OCMC News - Where Angels Walk - Greetings from Guatemala
Team member Chrysa Jonas with "farewell tears"

Jesuchristo esta con nosótros
Christ is in our midst

Si esta y estará siémpre
He is and always shall be

I especially bring you greetings from the children of the Hogar Raphael Ayau Orphanage in Guatemala City, a special place cared for by the pious nuns of the beautiful Holy Trinity Orthodox Monastery, along with their dynamic and dedicated staff.

Together with my daughter Chrysa, I joined an OCMC Mission Team of 10 going to the Hogar this July.  For me it was the first time leading a Mission Team.  On a personal note, I owe this entire experience to my daughter.  She first applied and was accepted.  I then thought that this would be a special experience to share with her.  Thereafter, as I was speaking to Presbytera Ritsi of the Mission Center, she said, “Well Father, we don’t have a Team leader yet…why not join us?”  It didn’t take much convincing; I enthusiastically accepted, and the rest is history.

The team gathered first for two days of Orientation at the brand new facility of the Orthodox Christian Mission Center in St. Augustine, FL.  Our orientation was led by the very capable Presbytera Renee Ritsi and Mr. Andrew Lekos.  Their dedication truly shined in their faces!

From there we flew to Guatemala, a country of extreme contrasts…of beauty and poverty.  The orphanage, which is referred to as the Hogar (or "home"), presently has about 60 children, but it has had as many as 150.  The children’s ages range from infants to older teens.  Children who have been abused - whose lives have been shattered – but whose lives have been and are being put back together by Christ through the loving nuns and their staff.  The Archangel Raphael is the patron of the Orphanage, and truly Angels walk there.

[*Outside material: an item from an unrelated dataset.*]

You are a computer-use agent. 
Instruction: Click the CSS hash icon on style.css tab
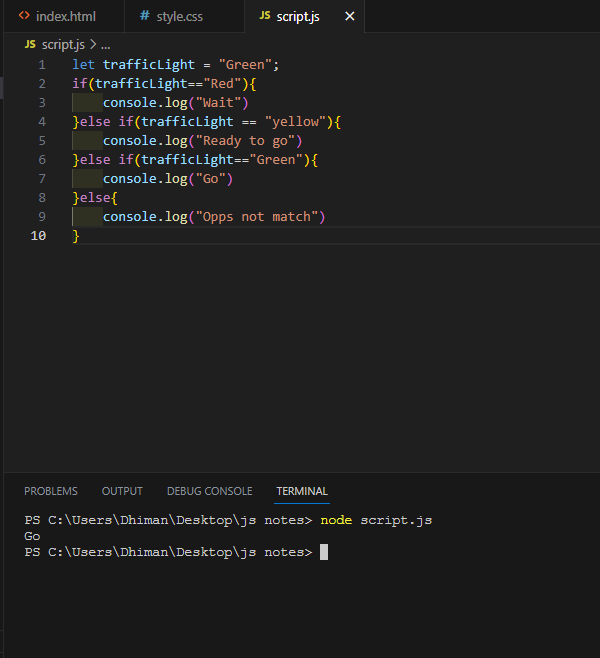[x=145, y=16]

Our main task at the orphanage was to run a one week camp program called “Tren de Chocoláte” (or "The Chocolate Train"), with a regular rotation of activities that one would experience at any camp.  The children were divided into 4 groups led by our Team Members. 

Every day included Orthros and Vespers.  These services were not mandatory for the children, but the majority, if not all, attended.  The children sang the services.  There are two reader or chanter stands, one with boys and the other with girls.  It was angelic hearing the children sing and read the services.  We were especially amazed as the children in the pews all participated without the use of books.  Every morning during Orthros, I had the blessing of anointing the children with Holy Unction.  Every child was anointed; even the infants and babies were brought.  The anointing made so much sense!  It was part of their healing process.  We had an opportunity to see and be part of a holistic Orthodox approach to life.  The children of the Hogar are being healed through practicing the Orthodox Christian way of life in all its fullness!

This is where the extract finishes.